Sam Kaufman, CEO of On The Level Construction, Business Coach and Podcast Host.
As business owners and entrepreneurs, we’ve all spent countless hours thinking about goal setting, strategy, where we see our business going and how we want to get there. After all, it’s our responsibility to visualize those things!
When hiring and retaining quality talent, it’s important that they understand what kind of goals the company has. Having employee buy-in can improve their job satisfaction and ensure productivity across the board. But how can we successfully communicate the mission across the entire ecosystem of the company? Consider these three steps.
1. Define your company’s mission and vision well.

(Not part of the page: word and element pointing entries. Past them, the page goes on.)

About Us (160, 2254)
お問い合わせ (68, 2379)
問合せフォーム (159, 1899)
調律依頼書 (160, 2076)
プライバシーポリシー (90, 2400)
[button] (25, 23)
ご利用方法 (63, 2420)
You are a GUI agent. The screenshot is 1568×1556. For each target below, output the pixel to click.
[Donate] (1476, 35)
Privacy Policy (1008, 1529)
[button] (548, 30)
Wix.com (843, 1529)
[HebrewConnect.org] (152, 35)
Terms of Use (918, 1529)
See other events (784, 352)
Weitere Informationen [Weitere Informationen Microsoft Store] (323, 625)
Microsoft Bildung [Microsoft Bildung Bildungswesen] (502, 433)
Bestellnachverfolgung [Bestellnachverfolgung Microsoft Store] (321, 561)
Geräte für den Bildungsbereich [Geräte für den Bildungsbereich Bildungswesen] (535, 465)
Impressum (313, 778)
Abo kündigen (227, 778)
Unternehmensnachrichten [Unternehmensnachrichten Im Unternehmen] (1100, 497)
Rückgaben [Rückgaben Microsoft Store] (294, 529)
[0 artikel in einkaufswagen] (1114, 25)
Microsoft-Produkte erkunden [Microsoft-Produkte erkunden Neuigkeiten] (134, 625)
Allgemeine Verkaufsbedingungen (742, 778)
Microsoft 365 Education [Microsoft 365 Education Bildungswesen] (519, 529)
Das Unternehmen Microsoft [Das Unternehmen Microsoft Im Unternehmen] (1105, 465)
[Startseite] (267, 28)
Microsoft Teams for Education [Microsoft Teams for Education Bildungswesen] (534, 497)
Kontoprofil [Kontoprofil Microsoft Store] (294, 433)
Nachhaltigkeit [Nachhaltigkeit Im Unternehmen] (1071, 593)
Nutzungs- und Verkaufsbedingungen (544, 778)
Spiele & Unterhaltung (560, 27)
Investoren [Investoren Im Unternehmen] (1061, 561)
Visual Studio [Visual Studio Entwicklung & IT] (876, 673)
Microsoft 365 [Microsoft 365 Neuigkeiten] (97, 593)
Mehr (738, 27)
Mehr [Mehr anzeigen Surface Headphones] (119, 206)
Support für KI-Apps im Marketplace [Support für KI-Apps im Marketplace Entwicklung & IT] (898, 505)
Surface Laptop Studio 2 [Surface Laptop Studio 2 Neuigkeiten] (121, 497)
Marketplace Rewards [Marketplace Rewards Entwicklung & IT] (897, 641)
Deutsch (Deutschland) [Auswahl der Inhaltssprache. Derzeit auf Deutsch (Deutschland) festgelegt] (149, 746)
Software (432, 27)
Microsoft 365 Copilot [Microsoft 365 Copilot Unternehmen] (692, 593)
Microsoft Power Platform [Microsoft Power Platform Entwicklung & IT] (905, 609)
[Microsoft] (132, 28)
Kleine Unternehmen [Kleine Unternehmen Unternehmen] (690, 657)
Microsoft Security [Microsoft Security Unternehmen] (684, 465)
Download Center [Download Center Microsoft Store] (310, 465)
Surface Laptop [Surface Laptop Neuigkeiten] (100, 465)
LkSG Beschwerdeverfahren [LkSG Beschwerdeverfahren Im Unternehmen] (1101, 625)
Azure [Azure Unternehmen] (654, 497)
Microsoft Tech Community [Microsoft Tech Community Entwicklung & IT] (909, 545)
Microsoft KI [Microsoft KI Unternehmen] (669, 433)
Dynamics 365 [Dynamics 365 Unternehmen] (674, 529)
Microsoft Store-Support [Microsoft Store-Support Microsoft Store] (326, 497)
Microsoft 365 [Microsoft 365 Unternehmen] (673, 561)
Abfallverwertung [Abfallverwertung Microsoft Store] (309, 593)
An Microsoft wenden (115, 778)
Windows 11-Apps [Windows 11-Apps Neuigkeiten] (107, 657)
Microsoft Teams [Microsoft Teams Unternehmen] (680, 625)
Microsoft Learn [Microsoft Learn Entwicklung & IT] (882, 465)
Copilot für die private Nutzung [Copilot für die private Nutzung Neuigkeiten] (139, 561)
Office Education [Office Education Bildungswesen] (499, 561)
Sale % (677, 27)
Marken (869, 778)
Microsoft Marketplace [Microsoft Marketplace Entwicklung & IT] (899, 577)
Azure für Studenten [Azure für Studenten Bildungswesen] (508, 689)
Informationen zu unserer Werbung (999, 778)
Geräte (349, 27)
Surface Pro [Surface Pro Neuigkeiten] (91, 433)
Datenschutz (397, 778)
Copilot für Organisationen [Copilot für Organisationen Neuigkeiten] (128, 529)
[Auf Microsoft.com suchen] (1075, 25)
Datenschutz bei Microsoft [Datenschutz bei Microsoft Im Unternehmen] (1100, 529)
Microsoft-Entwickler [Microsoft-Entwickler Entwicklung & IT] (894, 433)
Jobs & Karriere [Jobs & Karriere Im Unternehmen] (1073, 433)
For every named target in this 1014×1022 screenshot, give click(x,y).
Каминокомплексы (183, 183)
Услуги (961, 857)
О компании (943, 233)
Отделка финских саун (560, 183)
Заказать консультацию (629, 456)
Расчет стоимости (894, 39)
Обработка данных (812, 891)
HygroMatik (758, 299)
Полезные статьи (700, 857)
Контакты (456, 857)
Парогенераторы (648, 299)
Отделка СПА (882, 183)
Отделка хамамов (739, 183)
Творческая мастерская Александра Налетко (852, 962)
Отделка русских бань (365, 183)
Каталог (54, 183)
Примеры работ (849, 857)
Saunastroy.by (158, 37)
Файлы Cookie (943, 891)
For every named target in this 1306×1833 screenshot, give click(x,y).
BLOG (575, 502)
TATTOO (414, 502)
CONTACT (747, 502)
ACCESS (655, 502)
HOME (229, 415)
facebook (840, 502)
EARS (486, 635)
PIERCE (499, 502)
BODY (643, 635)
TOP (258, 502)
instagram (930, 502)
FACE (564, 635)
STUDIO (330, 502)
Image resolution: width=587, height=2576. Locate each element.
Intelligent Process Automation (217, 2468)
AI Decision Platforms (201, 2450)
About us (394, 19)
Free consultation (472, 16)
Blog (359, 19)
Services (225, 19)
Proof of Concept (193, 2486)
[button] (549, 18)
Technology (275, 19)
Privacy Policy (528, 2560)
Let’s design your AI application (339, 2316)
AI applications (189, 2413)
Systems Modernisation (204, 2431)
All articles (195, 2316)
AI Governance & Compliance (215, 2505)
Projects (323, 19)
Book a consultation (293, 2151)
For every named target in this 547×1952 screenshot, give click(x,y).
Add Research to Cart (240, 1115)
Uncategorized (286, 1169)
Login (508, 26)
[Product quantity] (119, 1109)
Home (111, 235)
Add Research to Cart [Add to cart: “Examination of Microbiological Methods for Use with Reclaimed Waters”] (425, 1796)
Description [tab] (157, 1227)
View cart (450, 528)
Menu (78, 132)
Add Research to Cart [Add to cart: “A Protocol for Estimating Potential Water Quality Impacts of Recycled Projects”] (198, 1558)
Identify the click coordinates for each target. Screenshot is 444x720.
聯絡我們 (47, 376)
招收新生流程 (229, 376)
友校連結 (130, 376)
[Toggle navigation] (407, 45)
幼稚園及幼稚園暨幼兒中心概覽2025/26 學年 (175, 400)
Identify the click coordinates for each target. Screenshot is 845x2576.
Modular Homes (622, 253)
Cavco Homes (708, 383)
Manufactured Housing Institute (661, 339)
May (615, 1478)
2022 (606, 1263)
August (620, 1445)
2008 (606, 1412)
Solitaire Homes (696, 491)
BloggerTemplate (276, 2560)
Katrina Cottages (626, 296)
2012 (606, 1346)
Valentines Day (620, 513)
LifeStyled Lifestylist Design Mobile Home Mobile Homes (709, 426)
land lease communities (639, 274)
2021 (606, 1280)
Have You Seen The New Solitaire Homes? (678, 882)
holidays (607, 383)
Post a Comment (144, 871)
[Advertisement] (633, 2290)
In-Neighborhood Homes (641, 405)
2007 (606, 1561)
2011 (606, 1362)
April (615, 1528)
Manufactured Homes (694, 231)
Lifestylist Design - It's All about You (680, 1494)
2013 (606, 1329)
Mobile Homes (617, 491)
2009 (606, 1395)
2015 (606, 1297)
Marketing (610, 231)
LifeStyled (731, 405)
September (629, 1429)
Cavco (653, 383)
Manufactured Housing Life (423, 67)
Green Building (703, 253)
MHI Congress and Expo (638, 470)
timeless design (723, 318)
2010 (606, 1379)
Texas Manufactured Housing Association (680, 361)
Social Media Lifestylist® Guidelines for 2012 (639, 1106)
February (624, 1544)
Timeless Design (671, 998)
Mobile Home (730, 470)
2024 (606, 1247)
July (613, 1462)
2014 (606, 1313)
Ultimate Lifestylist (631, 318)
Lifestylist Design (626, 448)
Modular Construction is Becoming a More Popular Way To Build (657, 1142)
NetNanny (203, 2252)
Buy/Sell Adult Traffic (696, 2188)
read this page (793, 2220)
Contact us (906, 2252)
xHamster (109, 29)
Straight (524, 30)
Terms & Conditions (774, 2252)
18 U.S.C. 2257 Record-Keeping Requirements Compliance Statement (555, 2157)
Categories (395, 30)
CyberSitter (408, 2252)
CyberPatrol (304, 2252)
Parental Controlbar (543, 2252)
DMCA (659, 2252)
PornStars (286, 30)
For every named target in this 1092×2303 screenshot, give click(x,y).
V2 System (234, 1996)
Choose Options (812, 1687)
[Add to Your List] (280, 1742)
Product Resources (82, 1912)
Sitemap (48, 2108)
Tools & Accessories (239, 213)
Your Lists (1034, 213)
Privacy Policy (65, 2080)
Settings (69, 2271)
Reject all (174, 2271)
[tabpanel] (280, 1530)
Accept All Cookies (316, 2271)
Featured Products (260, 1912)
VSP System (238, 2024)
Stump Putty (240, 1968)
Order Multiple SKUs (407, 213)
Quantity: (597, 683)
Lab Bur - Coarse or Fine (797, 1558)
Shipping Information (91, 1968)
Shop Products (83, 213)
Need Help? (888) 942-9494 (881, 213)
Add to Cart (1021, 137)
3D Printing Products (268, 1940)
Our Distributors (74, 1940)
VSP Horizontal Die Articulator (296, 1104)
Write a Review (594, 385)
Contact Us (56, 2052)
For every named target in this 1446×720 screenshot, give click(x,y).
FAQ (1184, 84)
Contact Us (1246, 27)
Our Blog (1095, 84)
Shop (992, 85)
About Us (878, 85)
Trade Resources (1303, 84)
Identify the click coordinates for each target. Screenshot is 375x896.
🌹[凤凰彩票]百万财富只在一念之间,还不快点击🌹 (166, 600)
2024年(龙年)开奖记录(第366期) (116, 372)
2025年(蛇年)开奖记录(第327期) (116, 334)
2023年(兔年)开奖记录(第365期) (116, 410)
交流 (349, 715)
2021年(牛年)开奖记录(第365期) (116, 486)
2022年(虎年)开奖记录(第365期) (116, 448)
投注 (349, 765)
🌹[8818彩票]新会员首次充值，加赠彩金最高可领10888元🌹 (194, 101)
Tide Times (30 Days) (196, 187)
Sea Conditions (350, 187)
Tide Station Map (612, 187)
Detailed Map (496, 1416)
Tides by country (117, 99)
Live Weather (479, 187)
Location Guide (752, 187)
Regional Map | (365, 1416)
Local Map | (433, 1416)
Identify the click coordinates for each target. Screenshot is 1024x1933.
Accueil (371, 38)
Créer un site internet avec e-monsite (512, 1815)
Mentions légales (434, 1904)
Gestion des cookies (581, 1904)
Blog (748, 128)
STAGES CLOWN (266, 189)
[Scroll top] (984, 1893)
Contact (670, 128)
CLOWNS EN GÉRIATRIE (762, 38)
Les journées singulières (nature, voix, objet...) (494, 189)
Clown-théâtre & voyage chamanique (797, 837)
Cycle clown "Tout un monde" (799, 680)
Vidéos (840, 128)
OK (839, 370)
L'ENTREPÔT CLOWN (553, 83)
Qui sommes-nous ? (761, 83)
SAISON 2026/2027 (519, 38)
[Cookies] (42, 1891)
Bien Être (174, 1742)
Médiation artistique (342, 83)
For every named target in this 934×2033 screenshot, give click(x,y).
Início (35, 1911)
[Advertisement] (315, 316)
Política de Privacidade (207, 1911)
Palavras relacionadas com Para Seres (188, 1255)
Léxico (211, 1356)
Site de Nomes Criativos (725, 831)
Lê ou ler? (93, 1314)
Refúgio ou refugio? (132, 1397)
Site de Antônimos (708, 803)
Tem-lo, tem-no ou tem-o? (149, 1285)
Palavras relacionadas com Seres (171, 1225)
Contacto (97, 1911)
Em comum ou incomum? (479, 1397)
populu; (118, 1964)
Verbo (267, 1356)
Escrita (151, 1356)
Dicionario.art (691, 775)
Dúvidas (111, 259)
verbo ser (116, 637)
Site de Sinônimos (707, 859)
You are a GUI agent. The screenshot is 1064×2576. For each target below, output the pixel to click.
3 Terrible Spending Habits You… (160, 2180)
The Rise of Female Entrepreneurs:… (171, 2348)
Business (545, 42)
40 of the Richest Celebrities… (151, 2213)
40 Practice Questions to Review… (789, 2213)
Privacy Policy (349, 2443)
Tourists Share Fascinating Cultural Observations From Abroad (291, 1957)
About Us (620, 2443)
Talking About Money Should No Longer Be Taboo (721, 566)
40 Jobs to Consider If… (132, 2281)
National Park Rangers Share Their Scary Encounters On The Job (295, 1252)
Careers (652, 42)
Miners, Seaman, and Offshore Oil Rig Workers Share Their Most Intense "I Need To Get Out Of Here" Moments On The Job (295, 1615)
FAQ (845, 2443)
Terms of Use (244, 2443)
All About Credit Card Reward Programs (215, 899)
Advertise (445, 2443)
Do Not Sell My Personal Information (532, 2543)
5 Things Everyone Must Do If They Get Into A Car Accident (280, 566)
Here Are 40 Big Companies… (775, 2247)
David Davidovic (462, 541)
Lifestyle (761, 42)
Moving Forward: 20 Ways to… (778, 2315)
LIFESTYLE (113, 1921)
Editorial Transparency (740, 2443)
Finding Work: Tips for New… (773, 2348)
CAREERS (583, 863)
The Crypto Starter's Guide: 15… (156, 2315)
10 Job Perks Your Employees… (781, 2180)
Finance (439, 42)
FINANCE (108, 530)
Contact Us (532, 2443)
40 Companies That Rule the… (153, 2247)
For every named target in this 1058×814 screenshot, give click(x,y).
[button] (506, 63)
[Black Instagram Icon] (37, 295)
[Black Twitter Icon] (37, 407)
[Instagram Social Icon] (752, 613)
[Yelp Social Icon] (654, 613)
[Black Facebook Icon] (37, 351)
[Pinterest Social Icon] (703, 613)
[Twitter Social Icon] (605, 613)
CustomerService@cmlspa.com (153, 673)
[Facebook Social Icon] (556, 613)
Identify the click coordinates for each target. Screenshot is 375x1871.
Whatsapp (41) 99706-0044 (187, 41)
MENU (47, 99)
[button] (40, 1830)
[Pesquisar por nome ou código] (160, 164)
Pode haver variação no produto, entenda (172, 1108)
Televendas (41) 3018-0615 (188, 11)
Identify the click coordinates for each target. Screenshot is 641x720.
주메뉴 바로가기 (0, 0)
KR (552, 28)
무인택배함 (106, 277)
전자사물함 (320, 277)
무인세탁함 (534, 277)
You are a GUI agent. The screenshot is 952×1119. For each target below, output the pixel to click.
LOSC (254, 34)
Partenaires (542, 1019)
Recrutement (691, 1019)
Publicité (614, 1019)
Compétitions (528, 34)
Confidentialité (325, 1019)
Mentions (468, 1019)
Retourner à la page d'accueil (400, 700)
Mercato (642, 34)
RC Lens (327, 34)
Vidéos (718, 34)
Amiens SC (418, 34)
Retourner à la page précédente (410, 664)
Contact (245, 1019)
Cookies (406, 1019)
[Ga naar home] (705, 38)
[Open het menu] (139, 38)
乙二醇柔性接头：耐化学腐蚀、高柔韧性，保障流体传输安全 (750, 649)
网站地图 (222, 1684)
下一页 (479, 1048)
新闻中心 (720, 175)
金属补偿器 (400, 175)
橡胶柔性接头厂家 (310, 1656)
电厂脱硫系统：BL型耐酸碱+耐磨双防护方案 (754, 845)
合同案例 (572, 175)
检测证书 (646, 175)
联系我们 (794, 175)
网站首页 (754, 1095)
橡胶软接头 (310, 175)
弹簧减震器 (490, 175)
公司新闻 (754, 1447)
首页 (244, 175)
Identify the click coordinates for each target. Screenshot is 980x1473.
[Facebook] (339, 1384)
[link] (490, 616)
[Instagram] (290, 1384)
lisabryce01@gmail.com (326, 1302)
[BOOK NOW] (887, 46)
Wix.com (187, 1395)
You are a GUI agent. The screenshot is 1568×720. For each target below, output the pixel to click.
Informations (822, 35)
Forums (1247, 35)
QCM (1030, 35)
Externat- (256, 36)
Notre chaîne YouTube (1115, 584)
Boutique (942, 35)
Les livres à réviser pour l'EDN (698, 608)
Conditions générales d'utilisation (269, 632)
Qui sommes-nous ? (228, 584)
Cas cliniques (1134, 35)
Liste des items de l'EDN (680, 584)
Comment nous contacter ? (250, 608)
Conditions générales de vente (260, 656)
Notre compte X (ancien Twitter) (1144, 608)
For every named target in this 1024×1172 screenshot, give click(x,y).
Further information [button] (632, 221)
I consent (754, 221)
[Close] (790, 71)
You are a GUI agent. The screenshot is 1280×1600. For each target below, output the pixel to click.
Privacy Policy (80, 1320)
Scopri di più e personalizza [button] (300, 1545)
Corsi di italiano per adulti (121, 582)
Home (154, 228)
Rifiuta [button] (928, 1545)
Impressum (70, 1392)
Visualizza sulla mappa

The very first thing we need to do to create a buy-in from the company on our vision and mission is to define. While a simple mission statement is a great tool for communicating with outside parties, it’s not enough to create a buy-in from employees. They must know all the moving pieces.
The overall vision you are trying to share should be clearly defined with actionable metrics. To create real support, the vision and mission must be 1) big enough to fit everyone’s professional goals and aspirations, 2) measurable enough to track, and 3) clear enough to communicate to every level within your organization.
The best way to get started defining and documenting your mission and vision is to dream big and reverse engineer it. When you do this, do your best to keep it simple. For example, at my contracting company, our core mission statement is, “We improve homes so we can improve lives.” We strive to touch and improve the lives of 10,000 people a year, and we aim to build a $100 million business so that we have the resources to do it. These concepts are large enough to fit our entire team; they have traceable stats and they are easy enough to communicate with anyone.
2. Help employees understand how they influence the mission.
To create the ultimate buy-in, you and your team need to be able to take the mission to the individual level. As leaders of organizations, we need to help our employees answer the question “How do I fit in there?” by communicating how their career goals and dreams can be achieved by focusing on the corporate mission.
This is a core principle of this whole concept. Buy-in is really personal in nature. So remember that we are not trying to convince anyone to believe in us. We try to communicate the greater mission of why we sell the product or service we offer and how that is built to help the individual achieve their dreams.
3. Always bring things back to the mission.
Our teams thrive on the feeling of being part of something bigger. In 2018, three Facebook employees contributed to a Harvard Business Review article, which reads: “We survey our employees twice a year and ask what employees value most. [W]He identified three big buckets of motivators: career, community and purpose. “As a business leader, you already provide the career and community of your organization. Your vision and mission can now be the cause.
Great leaders can bring the company mission into every conversation. When you come back to why someone needs to improve in a certain area, remind them of the mission. When encouragement or rewards are given, do it because that team member has brought the company closer to the big picture. We can include this in almost anything if it’s simple enough and you’re consistent. There’s no position at a company too big or too small to be involved in helping the organization realize its vision, and it’s extremely important to let your team know that you believe that.
For those of us who start, run and grow small businesses, it has never been more important to hone the concept of creating buy-in. The atmosphere of small businesses is changing on both the customer and the employee side, and now more than ever we need to be clear and precise in our companies’ vision for the future.